PABLO D’ORS | Sacerdote y escritor
Desde los 42 hasta los 49 años caminé mucho: no solo a Santiago de Compostela desde Somport, sino de monasterio a monasterio en Athos, por el Sahara en varias ocasiones y, desde luego, por la sierra madrileña; también por mi ciudad, por supuesto, sea para ir de casa al trabajo, sea para deambular por el centro, actividad a la que siempre he sido muy aficionado.
Claro que caminar no era para mí simplemente desplazarme de un lugar a otro. Había también altos en el camino, momentos en que reponía fuerzas y contemplaba el paisaje. La quietud era para mí el premio al movimiento, y el movimiento, en fin, el premio a la quietud, de manera que permanentemente me estaba premiando.

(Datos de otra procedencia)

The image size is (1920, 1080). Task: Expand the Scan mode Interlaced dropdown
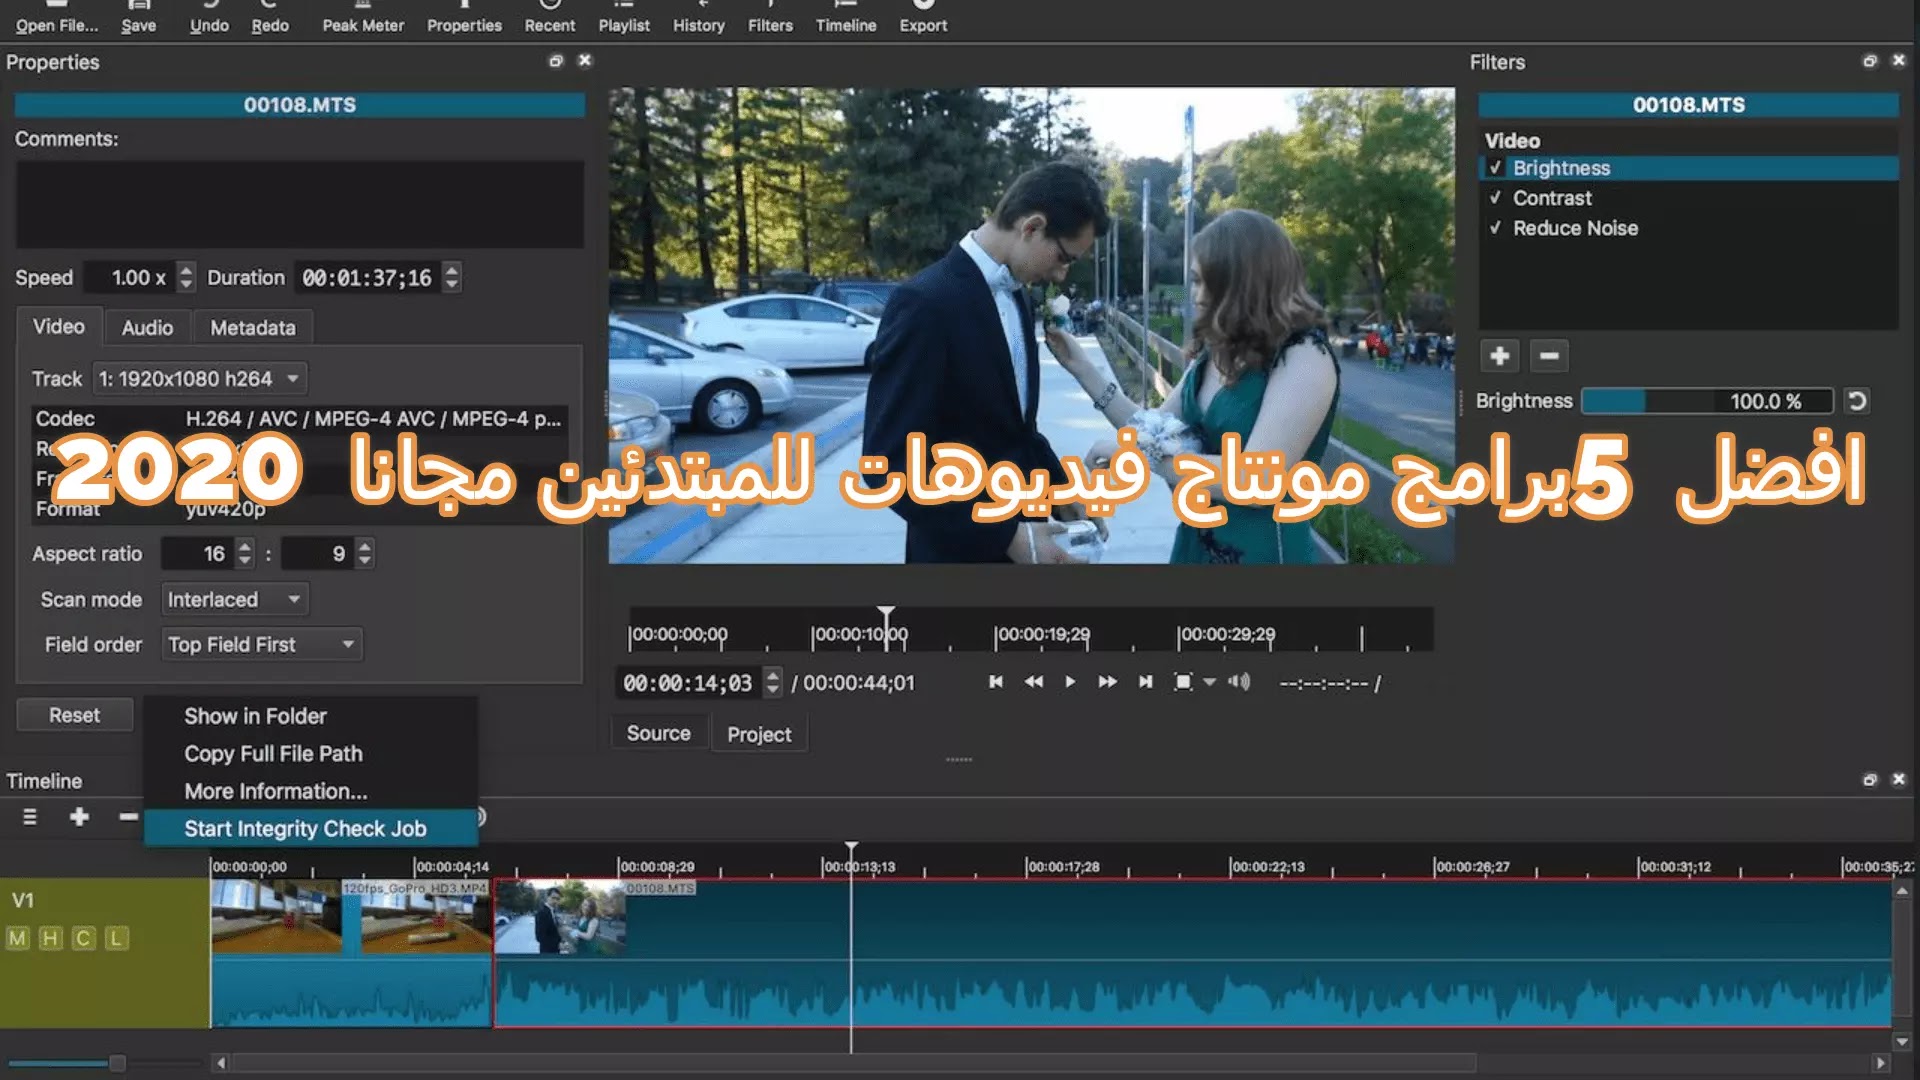234,600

Siempre que me he puesto una mochila a los hombros –o aun sin ella, pero caminando–, lo que me preocupaba empezaba a alejarse y a aflorar, por contrapartida, un nuevo yo menos obsesionado por el pensamiento y más abierto a la percepción. Por eso, nunca he permitido que mis deberes o responsabilidades me impidieran caminar. No hay de qué extrañarse: sin tiempo para uno mismo, es imposible que aquel que se dedica a los demás esté mínimamente cualificado.
Por causa de una prolongada y dolorosa lumbalgia he tenido que suprimir ahora mis caminatas y, como era de esperar, mi espíritu se ha resentido. He comenzado con la gimnasia, cierto; pero para mí no hay punto de comparación. Mientras caminaba tenía la sensación de que el mundo se me brindaba en su espléndida sensorialidad. Ahora, en cambio, todavía lejos de la vejez, debo conformarme con el recurso a la memoria y a la imaginación.
Si no puedo caminar no sé durante cuánto tiempo podré seguir siendo escritor. Esto puede parecer una exageración, pero el escritor es para mí una combinación del arquetipo del monje con el del peregrino. Por eso, cuando hablo con algún joven, mi principal y a veces único consejo, es que viaje a pie todo cuanto pueda, antes de que lleguen los años y los achaques.
Aquí quiero confesar que todos los viajeros del mundo son mis amigos. Hay entre nosotros, en particular entre los caminantes, una estrecha y misteriosa fraternidad. Yo me siento hermano de esos grandes caminantes que fueron, por ejemplo, Stevenson, Walser o Rousseau. También Heinrich Harrer, David Le Breton o Thoreau, cuyos diarios he leído con la extraña impresión de que eran los míos. A mis cincuenta y dos años solo lamento una cosa: no haber caminado más. Sigo pudiendo viajar, claro; pero ya no caminar. No es lo mismo: el gozo del viaje a pie no me lo da ningún medio de locomoción, y eso me llena de melancolía.
Si la condición del hombre es estar de paso, ¿cómo puede extrañar que el caminante simbolice como ningún otro arquetipo nuestra humana condición? Cuando parto de viaje me recuerdo a mí mismo que algún día emprenderé un gran viaje, sin retorno esta vez, a un país desconocido pero en el que creo. Al caminar tengo una meta y una dirección; hay algo que dejo atrás y algo que me espera por delante. Vivir la vida así, con meta y dirección, con pasado y futuro, es lo que hace que pueda tener algún sentido.
Por los caminos puedo extraviarme, como en la vida. Por los caminos pueden asaltarme los bandidos o algunos animales, como en la vida. Por los caminos me puede sorprender la noche. Como en la vida. Caminar es por eso un aprendizaje. Y por eso he llevado casi siempre un diario de mis viajes. Puedo consultarlo en cualquier momento, y en cada página me asalta entonces, como un milagro, un recuerdo o una imagen.
No hay escuela de meditación que no incluya la gozosa disciplina del caminar. De hecho, casi todas mis esperanzas las he fraguado caminando. Tan es así que creo sinceramente que si no hubiera caminado no sería un hombre con esperanza. Hay algo en el camino, probablemente este desplazarse hacia delante, que alimenta la esperanza de resolver el conflicto que te aflige.
Mi consejo para quienes se sienten tristes es caminar, abandonarse a la caminata y al camino mismo. Al caminar, o te olvidas de ti, lo que siempre es liberador, o te acercas a ti mismo desde una perspectiva nueva, tantas veces insólita y liberadora. El pensamiento que se genera en las caminatas, además, es difuso y relajado, puesto que al caminar, si te entregas a esa actividad, permites que el mundo penetre en ti. Esa receptividad pura, esa acogida desinteresada, ese discipulado natural, cabría decir, todo eso es lo que anhelamos y, torpe y ansiosamente, solemos buscar en los libros.